◆ **Task objective**:
What is needed is an exact copy of all the records.

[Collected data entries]

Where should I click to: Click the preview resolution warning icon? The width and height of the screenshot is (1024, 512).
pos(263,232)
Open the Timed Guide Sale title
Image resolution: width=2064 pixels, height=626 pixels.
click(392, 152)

◆ **Finished exercise**:
Where should I click to: Click the preview resolution warning icon? The width and height of the screenshot is (1024, 512).
pos(263,232)
Open the Timed Guide Sale title
Image resolution: width=2064 pixels, height=626 pixels.
click(392, 152)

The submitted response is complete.